Exhibit 8(a)

 

[LETTERHEAD OF WACHTELL, LIPTON, ROSEN & KATZ]

 

January 1, 2006

 

MBNA Corporation

1100 North King Street

Wilmington, Delaware 19884

 

Ladies and Gentlemen:

 

We have acted as special counsel to MBNA Corporation, a Maryland corporation (“MBNA”), in connection with the proposed merger (the “Merger”) of MBNA with and into Bank of America Corporation, a Delaware corporation (“Bank of America”), pursuant to the Agreement and Plan of Merger (the “Agreement”), dated as of June 30, 2005, by and between MBNA and Bank of America. At your request, and pursuant to Section 7.3(c) of the Agreement, we are rendering our opinion concerning certain federal income tax consequences of the Merger. Any capitalized term used and not defined herein has the meaning given to it in the Agreement.

 

For purposes of the opinion set forth below, we have relied, with the consent of MBNA and the consent of Bank of America, upon the accuracy and completeness of the statements and representations (which statements and representations we have neither investigated nor verified) contained, respectively, in the certificates of the officers of MBNA and Bank of America dated the date hereof, and have assumed that such statements and representations will be accurate and complete as of the Effective Time (as if made as of such time) and that all such statements and representations made to the knowledge of any person or entity or with similar qualification are and will be true and correct as if made without such qualification. We have also relied upon the accuracy of the Registration Statement on Form S-4 filed with the Securities and Exchange Commission in connection with the Merger, as amended through the date hereof, and the joint proxy statement/prospectus (the “Proxy Statement/Prospectus”) contained therein, each as amended or supplemented through the date hereof.

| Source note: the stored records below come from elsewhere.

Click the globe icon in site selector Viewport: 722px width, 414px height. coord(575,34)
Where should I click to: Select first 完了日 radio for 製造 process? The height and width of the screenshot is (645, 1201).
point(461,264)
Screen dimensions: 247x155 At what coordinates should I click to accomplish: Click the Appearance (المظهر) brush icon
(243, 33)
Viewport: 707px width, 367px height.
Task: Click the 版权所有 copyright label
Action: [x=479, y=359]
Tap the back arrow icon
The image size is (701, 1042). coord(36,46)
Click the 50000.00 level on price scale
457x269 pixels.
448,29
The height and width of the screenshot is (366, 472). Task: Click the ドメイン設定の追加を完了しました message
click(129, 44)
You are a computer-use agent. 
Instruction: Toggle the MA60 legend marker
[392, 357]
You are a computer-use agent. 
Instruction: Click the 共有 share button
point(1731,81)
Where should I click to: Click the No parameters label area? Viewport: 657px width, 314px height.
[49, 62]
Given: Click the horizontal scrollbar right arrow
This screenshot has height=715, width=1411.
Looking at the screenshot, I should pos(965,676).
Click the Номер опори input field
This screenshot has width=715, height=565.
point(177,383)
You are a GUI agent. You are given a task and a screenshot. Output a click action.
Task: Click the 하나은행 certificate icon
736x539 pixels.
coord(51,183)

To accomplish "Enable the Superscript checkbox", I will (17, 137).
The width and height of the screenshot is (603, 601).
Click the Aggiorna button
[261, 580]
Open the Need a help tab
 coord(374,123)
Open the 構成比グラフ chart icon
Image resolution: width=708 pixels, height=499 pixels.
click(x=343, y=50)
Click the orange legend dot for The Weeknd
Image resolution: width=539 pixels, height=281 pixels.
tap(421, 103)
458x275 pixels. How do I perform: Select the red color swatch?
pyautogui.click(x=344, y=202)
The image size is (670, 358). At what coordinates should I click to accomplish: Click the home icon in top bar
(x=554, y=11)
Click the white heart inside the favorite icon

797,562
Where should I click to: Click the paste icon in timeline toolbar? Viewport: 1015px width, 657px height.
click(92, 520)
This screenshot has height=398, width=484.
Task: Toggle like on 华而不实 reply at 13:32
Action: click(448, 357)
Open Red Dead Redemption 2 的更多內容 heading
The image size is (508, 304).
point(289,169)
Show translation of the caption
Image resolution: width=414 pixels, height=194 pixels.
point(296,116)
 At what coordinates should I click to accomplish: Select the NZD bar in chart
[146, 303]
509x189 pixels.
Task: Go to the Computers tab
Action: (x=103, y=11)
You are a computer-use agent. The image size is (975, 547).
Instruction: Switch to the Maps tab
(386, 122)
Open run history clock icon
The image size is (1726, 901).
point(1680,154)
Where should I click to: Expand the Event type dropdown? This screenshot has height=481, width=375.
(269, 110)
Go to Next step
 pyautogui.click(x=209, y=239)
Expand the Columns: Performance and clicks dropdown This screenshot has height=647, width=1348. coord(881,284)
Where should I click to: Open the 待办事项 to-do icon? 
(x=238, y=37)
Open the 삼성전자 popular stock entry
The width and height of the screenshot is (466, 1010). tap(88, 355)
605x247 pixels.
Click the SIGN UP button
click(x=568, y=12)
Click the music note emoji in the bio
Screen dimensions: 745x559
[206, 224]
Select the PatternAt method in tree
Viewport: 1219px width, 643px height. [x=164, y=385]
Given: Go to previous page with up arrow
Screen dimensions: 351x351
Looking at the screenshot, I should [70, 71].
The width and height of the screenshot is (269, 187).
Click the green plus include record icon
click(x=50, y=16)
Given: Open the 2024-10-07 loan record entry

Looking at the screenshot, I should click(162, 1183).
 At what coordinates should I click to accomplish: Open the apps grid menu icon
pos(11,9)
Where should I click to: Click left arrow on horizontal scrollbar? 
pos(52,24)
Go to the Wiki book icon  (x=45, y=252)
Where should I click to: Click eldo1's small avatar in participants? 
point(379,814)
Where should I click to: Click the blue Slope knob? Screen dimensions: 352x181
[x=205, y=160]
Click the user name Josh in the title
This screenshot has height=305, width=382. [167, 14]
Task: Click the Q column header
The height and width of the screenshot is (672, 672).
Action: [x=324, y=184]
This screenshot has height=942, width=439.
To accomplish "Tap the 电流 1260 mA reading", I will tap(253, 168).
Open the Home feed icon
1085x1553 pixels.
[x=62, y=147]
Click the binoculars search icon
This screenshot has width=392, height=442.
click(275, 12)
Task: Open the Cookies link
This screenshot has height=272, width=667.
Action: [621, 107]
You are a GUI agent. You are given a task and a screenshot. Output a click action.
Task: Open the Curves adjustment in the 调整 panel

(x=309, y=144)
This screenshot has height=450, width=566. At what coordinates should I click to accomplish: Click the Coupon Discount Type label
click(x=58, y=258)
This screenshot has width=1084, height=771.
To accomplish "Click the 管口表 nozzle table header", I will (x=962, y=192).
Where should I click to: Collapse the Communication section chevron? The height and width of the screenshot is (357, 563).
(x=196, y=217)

We have also assumed that (i) the transactions contemplated by the Agreement will be consummated in accordance therewith and as described in the Proxy Statement/Prospectus (and no transaction or condition described therein and affecting this opinion will be waived by any party), (ii) the Merger will qualify as a statutory merger under the applicable laws of the States of Maryland and Delaware and (iii) the Merger will be reported by MBNA and Bank of America on their respective federal income tax returns in a manner consistent with the opinion set forth below.

 

Based upon and subject to the foregoing, it is our opinion, under currently applicable United States federal income tax law, that (i) the Merger will be treated as a reorganization within the meaning of Section 368(a) of the Code and (ii) except to the extent of any cash consideration received in the Merger and except with respect to cash received in lieu of fractional share interests in Bank of America Common Stock, no gain or loss will be recognized by any of the holders of MBNA Common Stock in the Merger.

 

We hereby consent to the filing of this opinion with the Securities and Exchange Commission as an exhibit to the Registration Statement filed on Form S-8 and to the references therein to us. In giving such consent, we do not thereby admit that we are in the category of persons whose consent is required under Section 7 of the Securities Act of 1933, as amended. This opinion relates solely to certain United States federal income tax consequences of the Merger and no opinion is expressed as to the tax consequences under any foreign, state or local tax law or under any federal tax laws other than those pertaining to the income tax. We are furnishing this opinion to you solely in connection with the Merger, and this opinion is not to be relied upon by any other person or for any other purpose.